Tengo dos borradores de novelas. La primera –cursi, ingenua, arrumbada bajo llave en un cajón virtual– se trata de una muchacha que desprecia a su madre y que aborta para salvarse y no convertirse en lo que odia. La segunda –que me gusta mucho y a la que por fin encontré la disciplina para volver a ella, corregir e intentar publicar– va de los siete pecados capitales, de la vanidad que entraña la maternidad y de la liberadora (y devastadora) posibilidad de que nadie pudiera engendrar más. La maternidad es el tema en común en ambas, como si a través de la escritura mi inconsciente me estuviera obligando a enfrentar aquello que me conflictúa.
VI
Entonces me atreví a pensar el tema fuera de la ficción. Tenía miedo: al fin y al cabo, había diseñado toda mi vida adulta alrededor de la idea permanente de no-maternidad. Pero cada vez más, el pecho se me inflamaba, lleno de emociones que exigían ser reconocidas. Lo mío no fue un llamado biológico, ni un útero palpitante: fue un estallido de amor, una necesidad de abrir un cauce para darle cabida a la felicidad que crece y me desborda. Estoy con el hombre que amo, un hombre para el que las palabras no me alcanzan y con quien no puedo parar de imaginar lo increíbles que seríamos criando a un niño juntos.
No idealizo la maternidad, como tampoco creo que deba ser prescriptiva ni el camino al que todas llegamos en algún punto. Es una decisión íntima que se toma desde las entrañas, y para la cual no valen consejos, recomendaciones, ni aprender en útero ajeno. Sólo hablo de mi propia experiencia: me ha embargado la ternura y estoy feliz con la idea de renunciar voluntariamente al ocio por algunos años.
VII
Sé que un viaje como el que acabamos de hacer Mario y yo no es posible con un hijo (no es sensato hacerlo caminar tanto, ponerlo en un viaje caprichoso de seis horas de camión, no atender su sueño o su hambre), pero no hay ningún sentimiento de pérdida en ello. Ese viaje no es viable, pero muchos otros sí: sólo imaginar las posibilidades me enchina la piel.
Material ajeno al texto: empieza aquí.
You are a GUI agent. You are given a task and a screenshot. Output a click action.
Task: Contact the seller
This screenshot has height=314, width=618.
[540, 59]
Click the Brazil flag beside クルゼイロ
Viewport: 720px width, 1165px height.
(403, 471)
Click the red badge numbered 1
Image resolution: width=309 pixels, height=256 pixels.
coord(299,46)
Siento que ya amo a ese hijo que todavía no existe, y esa es la señal más clara que tengo para confirmar lo correcto de esta decisión. Quiero tener un hijo para que toda esta felicidad no se estanque, para que sea realidad y no sólo idea, para materializar un cariño que siento eterno. Quiero tener un hijo para que este amor monstruoso e inabarcable que ya siento por él o ella no me mate.